Today I attended the Original Sewing & Quilt Expo held in Fredericksburg, VA.  My friend Kathy accompanied me; she had not been to this particular show before, so it was interesting to have a "newbie's" perspective.  I usually go with Elizabeth, but she had another commitment today.  When you go to a show with someone who has similar interests, you tend to gravitate to the same vendors and perhaps overlook some others.  If your friend has somewhat different interests, you may discover new things, so there are advantages to both scenarios.  Kathy was surprised at the number of machine embroidery vendors at this show - there were quite a few.  Also, there were lots of machine vendors, both domestic/embroidery machines and long arms.  And the usual fabric, thread, and art quilt suppliers.

Over the years I have attended, this show has gradually been increasing the size of its quilt exhibit.  There were several traveling exhibits that make the rounds of Sew Expos in various locations around the US, and I thoroughly enjoyed them.  My favorite was an exhibit by Studio Art Quilt Associates, called "Deux", in which quilters shared their artistic point of view through 2 art quilts that were displayed side by side.  Here are 2 pieces by Frieda Anderson.

There was also a very interesting exhibit from the Chicago Modern Quilt Guild in which each artist selected a piece of artwork as inspiration, and then traded with another member of the group who made a quilt to interpret that person's inspirational art. 
The descriptions included a picture of the original inspiration artwork, so you could see what the maker used as inspiration.

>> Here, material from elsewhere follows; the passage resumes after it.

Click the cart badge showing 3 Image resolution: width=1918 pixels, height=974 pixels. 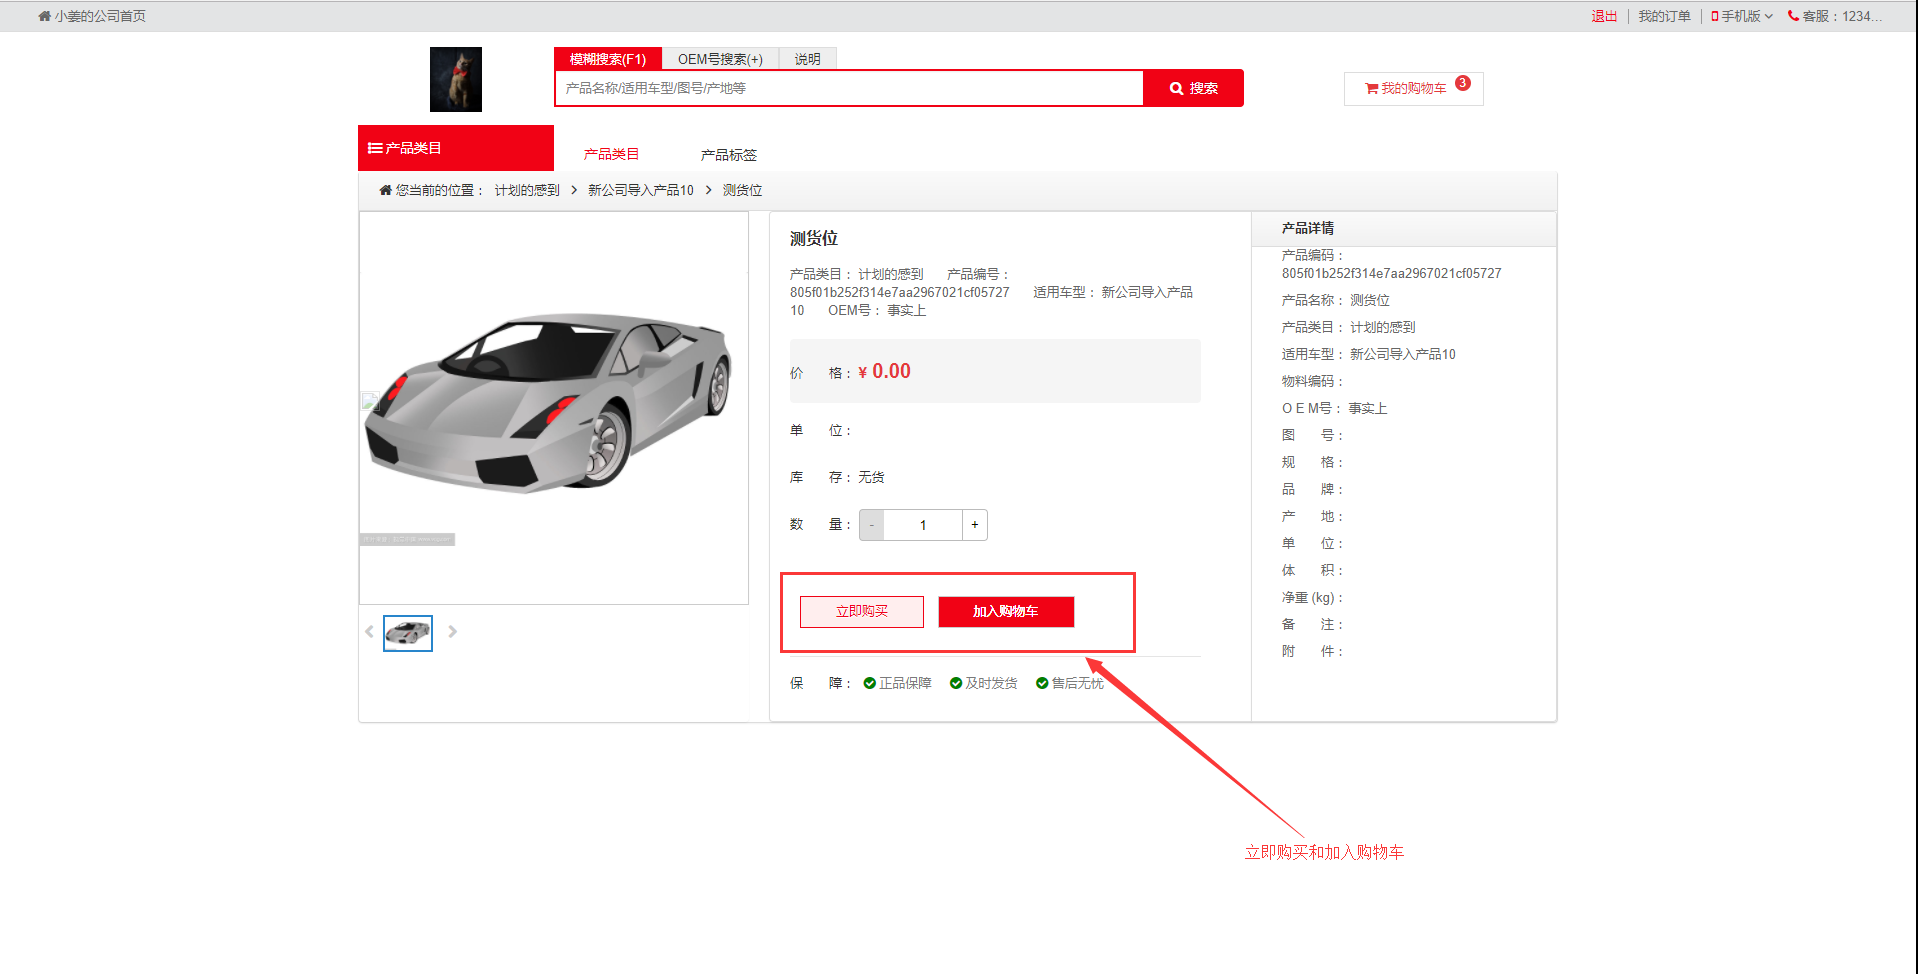(1462, 83)
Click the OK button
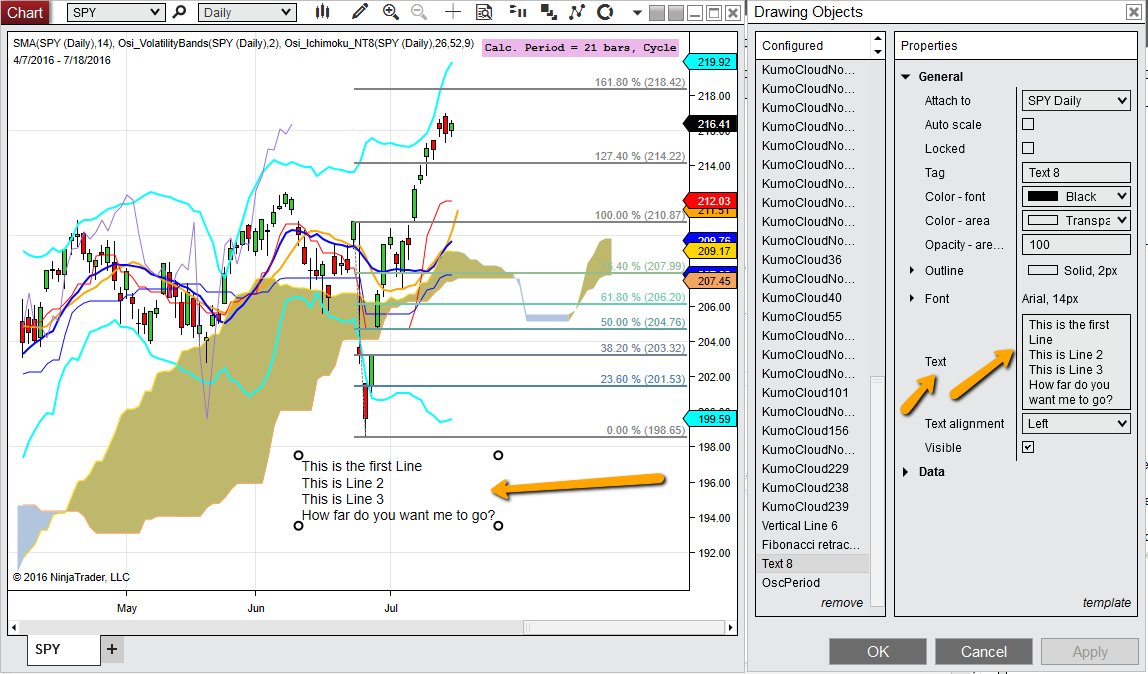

Another group of quilts was donated to the Quilt Alliance and will be auctioned after touring, several by nationally known quilters.  The first below is by Jamie Fingal; the 3rd is by Lisa Ellis.  I didn't get a name on the middle one, but like the lively colors and movement.

This last is one of my favorites.  This was another group of SAQA quilts, from the Georgia/South Carolina region.

It was an enjoyable (though tiring) day viewing the quilts and shopping at the vendors.  Also chatted with quilting friends from other areas, so that was a nice bonus.